=== Section Start ===

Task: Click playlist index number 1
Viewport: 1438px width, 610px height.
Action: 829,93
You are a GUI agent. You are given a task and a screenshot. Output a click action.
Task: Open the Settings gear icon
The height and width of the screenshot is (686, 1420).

=== Section End ===

• Task description:
Your task is to write out the lines from the one with "You are a GUI" through the end of the records, exactly and with nothing added.

• Reply to the exercise:
You are a GUI agent. You are given a task and a screenshot. Output a click action.
Task: Open the Settings gear icon
The height and width of the screenshot is (686, 1420).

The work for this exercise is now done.